■ Written request
Put the lines of the data below, from the line with "Open the ESP_Buderus_KM271" to the line with "click(x=1316, y=64)", into a JSON list of strings with one string per line, leaving out any blank lines.
— begin Information shown —
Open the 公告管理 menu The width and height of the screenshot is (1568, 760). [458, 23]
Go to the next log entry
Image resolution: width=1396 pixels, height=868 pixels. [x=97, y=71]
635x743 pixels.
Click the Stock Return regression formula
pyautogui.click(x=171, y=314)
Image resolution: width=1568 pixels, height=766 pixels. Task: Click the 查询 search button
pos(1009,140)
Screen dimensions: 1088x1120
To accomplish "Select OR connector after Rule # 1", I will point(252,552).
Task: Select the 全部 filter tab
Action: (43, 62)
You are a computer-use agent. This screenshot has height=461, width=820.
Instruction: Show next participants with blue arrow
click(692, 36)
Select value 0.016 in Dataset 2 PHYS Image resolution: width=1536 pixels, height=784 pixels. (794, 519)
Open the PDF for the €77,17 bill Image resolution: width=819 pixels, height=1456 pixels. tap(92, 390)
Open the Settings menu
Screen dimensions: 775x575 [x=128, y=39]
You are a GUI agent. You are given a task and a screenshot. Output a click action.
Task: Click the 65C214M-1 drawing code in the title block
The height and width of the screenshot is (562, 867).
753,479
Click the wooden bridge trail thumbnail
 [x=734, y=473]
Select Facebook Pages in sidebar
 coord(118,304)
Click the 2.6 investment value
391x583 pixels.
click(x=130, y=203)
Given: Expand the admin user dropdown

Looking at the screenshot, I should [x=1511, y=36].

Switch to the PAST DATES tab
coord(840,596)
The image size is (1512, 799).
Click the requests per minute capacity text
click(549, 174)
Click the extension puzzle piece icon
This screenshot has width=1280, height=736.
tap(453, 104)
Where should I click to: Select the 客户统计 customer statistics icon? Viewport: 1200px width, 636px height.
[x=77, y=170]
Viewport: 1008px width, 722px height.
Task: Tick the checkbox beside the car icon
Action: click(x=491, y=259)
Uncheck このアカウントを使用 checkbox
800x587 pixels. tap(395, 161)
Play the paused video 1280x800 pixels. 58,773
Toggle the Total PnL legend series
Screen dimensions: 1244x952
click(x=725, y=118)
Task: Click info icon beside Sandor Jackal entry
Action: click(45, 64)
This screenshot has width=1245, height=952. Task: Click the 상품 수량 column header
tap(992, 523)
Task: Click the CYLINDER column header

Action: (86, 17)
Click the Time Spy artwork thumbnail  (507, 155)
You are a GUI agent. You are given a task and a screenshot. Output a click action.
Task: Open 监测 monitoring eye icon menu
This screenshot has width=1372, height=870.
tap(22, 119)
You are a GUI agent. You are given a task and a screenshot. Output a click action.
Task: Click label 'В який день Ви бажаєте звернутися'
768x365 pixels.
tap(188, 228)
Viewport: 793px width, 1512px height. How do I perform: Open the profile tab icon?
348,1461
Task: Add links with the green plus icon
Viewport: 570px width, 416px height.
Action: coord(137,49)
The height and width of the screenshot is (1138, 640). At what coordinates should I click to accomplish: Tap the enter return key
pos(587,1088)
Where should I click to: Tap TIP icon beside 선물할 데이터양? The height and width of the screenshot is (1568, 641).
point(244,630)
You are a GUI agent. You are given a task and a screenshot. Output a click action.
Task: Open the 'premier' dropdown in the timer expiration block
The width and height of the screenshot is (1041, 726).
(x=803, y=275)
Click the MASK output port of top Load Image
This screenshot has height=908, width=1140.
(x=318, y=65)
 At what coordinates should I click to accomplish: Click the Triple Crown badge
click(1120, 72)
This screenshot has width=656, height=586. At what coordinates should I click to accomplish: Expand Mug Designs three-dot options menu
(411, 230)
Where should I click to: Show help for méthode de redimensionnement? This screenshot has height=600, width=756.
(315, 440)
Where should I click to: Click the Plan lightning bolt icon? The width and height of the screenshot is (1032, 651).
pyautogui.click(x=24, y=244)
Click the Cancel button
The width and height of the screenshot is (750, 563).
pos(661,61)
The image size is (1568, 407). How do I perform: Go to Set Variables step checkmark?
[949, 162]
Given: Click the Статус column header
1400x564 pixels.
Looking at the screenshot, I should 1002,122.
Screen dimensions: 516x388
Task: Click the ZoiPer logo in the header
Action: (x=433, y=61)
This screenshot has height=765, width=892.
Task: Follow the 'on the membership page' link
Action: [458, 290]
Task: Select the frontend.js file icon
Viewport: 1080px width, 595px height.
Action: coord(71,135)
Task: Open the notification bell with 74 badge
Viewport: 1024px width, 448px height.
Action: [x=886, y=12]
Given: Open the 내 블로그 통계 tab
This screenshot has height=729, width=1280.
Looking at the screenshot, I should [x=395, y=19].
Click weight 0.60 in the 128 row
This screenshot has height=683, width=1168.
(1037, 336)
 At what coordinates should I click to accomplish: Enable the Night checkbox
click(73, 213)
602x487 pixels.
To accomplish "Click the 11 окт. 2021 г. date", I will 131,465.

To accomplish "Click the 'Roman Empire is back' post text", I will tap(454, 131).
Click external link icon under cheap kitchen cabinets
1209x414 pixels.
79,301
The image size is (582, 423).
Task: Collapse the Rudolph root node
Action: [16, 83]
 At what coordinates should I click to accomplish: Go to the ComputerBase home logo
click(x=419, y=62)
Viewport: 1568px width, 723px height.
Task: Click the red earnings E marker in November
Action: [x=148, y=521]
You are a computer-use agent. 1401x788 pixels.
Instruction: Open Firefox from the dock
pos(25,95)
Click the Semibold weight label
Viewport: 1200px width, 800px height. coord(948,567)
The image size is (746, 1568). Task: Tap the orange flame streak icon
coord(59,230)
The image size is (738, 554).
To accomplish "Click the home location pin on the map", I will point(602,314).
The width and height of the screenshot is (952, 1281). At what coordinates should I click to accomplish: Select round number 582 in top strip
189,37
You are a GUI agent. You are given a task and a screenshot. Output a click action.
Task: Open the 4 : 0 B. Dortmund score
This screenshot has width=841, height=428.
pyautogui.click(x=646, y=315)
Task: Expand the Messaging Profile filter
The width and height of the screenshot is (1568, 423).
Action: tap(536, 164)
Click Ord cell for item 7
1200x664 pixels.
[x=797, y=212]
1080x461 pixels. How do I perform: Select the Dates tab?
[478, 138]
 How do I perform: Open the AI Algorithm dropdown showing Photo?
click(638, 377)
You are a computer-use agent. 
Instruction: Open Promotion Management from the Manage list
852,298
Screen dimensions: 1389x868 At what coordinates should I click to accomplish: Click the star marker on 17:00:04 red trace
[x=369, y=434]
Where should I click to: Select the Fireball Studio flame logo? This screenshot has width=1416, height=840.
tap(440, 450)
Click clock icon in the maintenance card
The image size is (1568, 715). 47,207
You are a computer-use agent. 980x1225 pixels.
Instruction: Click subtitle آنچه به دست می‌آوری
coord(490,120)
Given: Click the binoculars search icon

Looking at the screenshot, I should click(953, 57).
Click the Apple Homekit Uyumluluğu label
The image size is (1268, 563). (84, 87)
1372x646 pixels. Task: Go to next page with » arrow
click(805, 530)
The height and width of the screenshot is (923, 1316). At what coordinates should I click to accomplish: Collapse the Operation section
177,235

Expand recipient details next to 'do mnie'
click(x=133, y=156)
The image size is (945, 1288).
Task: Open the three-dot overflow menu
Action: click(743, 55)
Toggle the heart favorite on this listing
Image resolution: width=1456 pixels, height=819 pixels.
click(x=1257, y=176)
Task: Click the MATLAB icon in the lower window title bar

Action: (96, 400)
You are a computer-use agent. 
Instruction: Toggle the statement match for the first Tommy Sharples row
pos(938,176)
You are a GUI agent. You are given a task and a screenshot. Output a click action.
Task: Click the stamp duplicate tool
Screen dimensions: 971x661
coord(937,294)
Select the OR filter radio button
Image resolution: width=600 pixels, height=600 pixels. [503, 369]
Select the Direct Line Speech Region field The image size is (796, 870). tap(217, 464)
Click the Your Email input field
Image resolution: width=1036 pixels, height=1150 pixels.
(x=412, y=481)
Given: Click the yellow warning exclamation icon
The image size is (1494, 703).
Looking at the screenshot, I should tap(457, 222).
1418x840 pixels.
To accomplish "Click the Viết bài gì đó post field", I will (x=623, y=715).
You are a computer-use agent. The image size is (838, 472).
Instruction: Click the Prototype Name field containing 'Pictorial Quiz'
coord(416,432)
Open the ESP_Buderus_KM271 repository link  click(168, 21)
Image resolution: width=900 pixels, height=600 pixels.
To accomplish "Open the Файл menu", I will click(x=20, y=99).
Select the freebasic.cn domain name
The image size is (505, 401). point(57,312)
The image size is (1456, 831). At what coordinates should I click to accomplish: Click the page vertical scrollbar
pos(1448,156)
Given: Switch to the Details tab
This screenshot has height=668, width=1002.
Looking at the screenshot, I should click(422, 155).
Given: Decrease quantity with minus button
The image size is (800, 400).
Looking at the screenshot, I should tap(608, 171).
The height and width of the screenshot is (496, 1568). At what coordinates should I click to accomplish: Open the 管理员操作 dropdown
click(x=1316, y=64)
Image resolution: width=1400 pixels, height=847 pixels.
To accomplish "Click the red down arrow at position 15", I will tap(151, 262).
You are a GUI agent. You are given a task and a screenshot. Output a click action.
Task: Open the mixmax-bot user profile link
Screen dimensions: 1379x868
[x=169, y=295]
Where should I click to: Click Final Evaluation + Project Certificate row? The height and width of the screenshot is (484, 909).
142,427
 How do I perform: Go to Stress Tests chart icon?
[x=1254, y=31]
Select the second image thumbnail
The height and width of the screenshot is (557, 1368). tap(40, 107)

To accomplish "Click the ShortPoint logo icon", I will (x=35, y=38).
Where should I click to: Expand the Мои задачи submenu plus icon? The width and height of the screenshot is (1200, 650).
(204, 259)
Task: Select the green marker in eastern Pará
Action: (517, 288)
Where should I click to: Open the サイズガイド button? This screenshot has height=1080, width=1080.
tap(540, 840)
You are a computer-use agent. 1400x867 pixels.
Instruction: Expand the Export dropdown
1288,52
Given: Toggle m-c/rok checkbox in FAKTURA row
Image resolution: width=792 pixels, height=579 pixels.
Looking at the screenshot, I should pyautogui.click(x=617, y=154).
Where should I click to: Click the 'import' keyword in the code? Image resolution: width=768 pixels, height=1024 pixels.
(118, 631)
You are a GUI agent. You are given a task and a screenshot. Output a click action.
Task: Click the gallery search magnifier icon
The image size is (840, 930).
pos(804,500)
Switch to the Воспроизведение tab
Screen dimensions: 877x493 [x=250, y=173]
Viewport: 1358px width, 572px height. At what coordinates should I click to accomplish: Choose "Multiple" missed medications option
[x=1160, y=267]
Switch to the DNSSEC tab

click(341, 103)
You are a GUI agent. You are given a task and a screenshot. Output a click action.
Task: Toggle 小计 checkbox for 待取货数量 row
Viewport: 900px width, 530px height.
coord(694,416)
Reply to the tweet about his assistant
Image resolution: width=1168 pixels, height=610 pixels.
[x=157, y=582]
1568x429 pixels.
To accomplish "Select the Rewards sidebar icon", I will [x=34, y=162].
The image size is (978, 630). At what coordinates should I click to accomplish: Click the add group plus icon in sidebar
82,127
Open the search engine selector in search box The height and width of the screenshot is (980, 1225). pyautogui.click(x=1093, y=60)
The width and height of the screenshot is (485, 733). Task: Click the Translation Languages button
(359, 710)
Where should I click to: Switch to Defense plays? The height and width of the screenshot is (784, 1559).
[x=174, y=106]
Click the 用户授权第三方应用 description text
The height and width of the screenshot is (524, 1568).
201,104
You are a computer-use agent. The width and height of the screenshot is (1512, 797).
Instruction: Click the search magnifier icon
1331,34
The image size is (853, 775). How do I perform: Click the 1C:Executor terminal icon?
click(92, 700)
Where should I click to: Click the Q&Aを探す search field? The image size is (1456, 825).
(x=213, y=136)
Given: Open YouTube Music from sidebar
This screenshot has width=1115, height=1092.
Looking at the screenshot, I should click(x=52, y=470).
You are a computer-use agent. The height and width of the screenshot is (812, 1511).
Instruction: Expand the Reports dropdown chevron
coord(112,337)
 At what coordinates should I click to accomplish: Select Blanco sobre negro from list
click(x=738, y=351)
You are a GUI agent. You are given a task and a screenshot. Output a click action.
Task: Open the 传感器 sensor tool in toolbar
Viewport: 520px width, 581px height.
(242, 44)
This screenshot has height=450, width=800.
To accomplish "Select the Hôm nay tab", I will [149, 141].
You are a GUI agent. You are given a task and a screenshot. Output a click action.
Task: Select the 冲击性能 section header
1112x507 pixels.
— end Information shown —
■ Exercise response
[
  "Open the ESP_Buderus_KM271 repository link  click(168, 21)",
  "Image resolution: width=900 pixels, height=600 pixels.",
  "To accomplish \"Open the Файл menu\", I will click(x=20, y=99).",
  "Select the freebasic.cn domain name",
  "The image size is (505, 401). point(57,312)",
  "The image size is (1456, 831). At what coordinates should I click to accomplish: Click the page vertical scrollbar",
  "pos(1448,156)",
  "Given: Switch to the Details tab",
  "This screenshot has height=668, width=1002.",
  "Looking at the screenshot, I should click(422, 155).",
  "Given: Decrease quantity with minus button",
  "The image size is (800, 400).",
  "Looking at the screenshot, I should tap(608, 171).",
  "The height and width of the screenshot is (496, 1568). At what coordinates should I click to accomplish: Open the 管理员操作 dropdown",
  "click(x=1316, y=64)"
]